とかくこの世は悪ばかり
天は弱きを助けてくれず
この世も弱きを助けてくれぬ
晴らせぬ恨みを金で買い
この世にはびこる悪人どもを
闇に裁いて仕置する
口外法度の仕置人
京の何処にあるかは分からない。
少し大きめの屋敷である。いや、寺かもしれない。外観だけでは分からない。
その門には「本日 龍の会」と書かれた小さな縦看板が置いてある。
「龍の会」とは何か、と問われれば、それは俳句の会である、と全ての人は答えるだろう。毎月辰の日に開催される事から「龍の会」と呼ばれる。もちろん「辰の会」のままでも良かったのだろうが、「龍」の方が名前としては良いだろう、という、そんな単純な理由であろうか。

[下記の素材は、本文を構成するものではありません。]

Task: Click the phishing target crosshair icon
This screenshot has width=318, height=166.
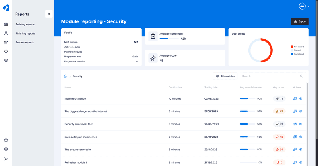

そこの大広間には山水画の掛け軸があり、そこからずらぁっと、同じ青い服を着た老若男女が座っていた。掛け軸のところ、つまり上座には、左目に眼帯をしている痩せた中年男が座っている。赤い羽織を着ているから、いかにも裕福な商人のようにも見えるが、しかし、その目つきはまるで獲物を狙う獣のように、片目で周囲を睥睨していた。
「それでは、挙句を頂戴致しまして、本日の興行を終わりたいと存じます」
眼帯の男の隣にいた、白い服を着、背が高くて、能面のような顔をした男がそう呟くと、眼帯の男の下座にいた者たちが一斉に注目した。
「…壬生の寺 浅黄の 土方歳江かな」
そう、朗々と男が歌い上げてから、しばらくして、また口を開く。
「…依頼金は五十両でございます」
それから十秒ほど沈黙が続いた。だいたい、こんな大物をそんな依頼金で殺せるわけが無いのである。このまま、仕置は見送られるものと思われた。
「四十九両」
若い男がそう呟いた。周囲の者が、目を丸くする。
「…では、この命、四十九両にて落札」
眼帯の男が、そう低い声で呟くと、周囲の男女が一斉に頭を下げた。
第一話 騒動無用
仕置人。仕事人。仕掛け人。呼び名はいろいろあるが…
晴らせぬ恨みを金で買い、この世に生かしてはおけぬ悪人を殺すという職業が、公式資料には載っていないものの、江戸時代にはあったと伝えられる。普段は普通の職業をしている者が、裏の稼業としてその仕事を行っているのである。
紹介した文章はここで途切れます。